### Source document
Colonial building in Massachusetts

Hartwell Tavern (also known as the Ephraim Hartwell House) is a historic American Revolutionary War site associated with the revolution's first battle, the 1775 battles of Lexington and Concord. It is located on North County Road, just off Battle Road (formerly the Bay Road) in Lincoln, Massachusetts, and is operated as a historic house museum by the National Park Service as part of Minute Man National Historical Park. Built in 1733, in what was then Concord, it is staffed from Memorial Day weekend to October by park rangers dressed in colonial attire who offer programs daily.

The building is in the saltbox style.

==History==
The building, whose main façade faces south, was originally constructed as a home for Ephraim Hartwell (1707–1793) and his newlywed wife, Elizabeth (1714–1808), in 1733. It was given to them by Ephraim's father, Samuel (1666–1744), who lived with his fourth wife, Experience, at what became known as the Samuel Hartwell House, located about 700 feet east along North County Road and which pre-dates the Hartwell Tavern by about forty years.

The Hartwells raised a family and, in 1756, when they had nine children living in the house, Ephraim applied for a license to run the home as an inn. It was run as such until the 1780s.

When Samuel died in 1744, Ephraim inherited his portion of the family farm. By 1749 the farm was one of the most productive in Concord and consisted of 141 acres.

### Information provided
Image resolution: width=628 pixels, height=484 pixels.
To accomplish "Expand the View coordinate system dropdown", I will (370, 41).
...
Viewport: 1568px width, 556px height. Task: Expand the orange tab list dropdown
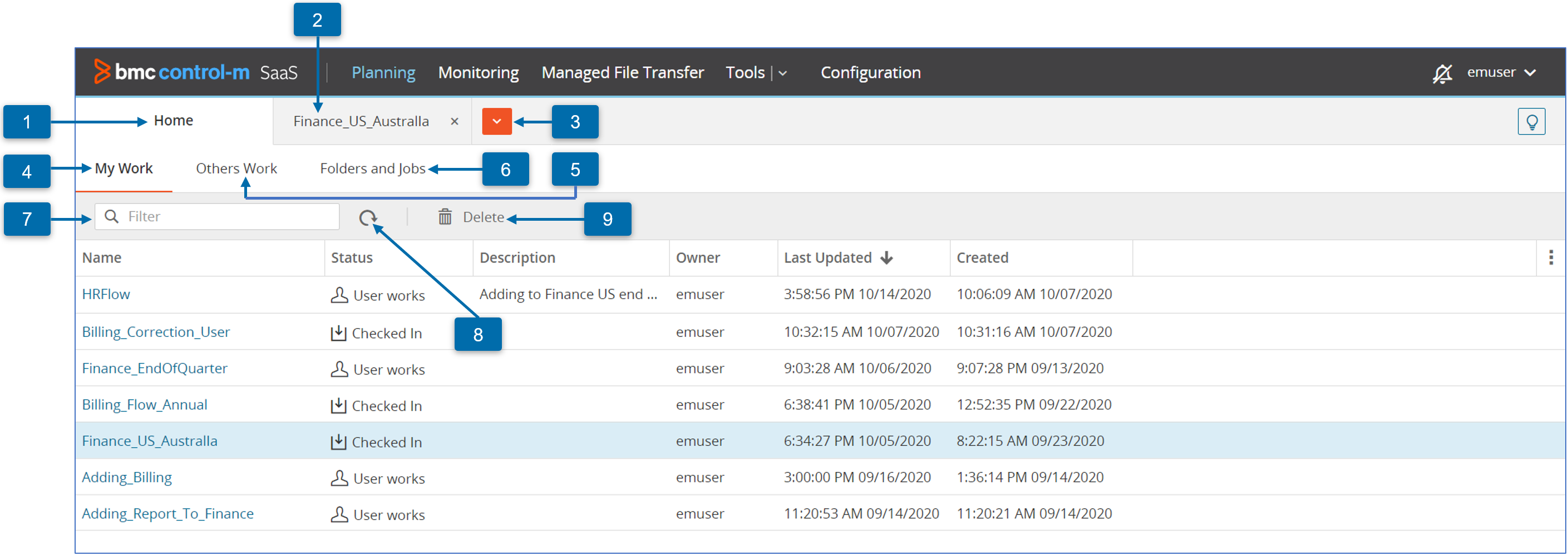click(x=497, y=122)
...
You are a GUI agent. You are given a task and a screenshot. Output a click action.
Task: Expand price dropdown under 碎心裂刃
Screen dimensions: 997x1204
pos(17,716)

### Work task 1
According to the text on Hartwell Tavern, in what year did Ephraim Hartwell apply for a license to run his home as an inn?
### Work task 2
Transcribe the part of the text on Hartwell Tavern that opens with the words containing "The building is" and closes with "about forty years.".

### Worked solution 1
1756

### Worked solution 2
The building is in the saltbox style.

==History==
The building, whose main façade faces south, was originally constructed as a home for Ephraim Hartwell (1707–1793) and his newlywed wife, Elizabeth (1714–1808), in 1733. It was given to them by Ephraim's father, Samuel (1666–1744), who lived with his fourth wife, Experience, at what became known as the Samuel Hartwell House, located about 700 feet east along North County Road and which pre-dates the Hartwell Tavern by about forty years.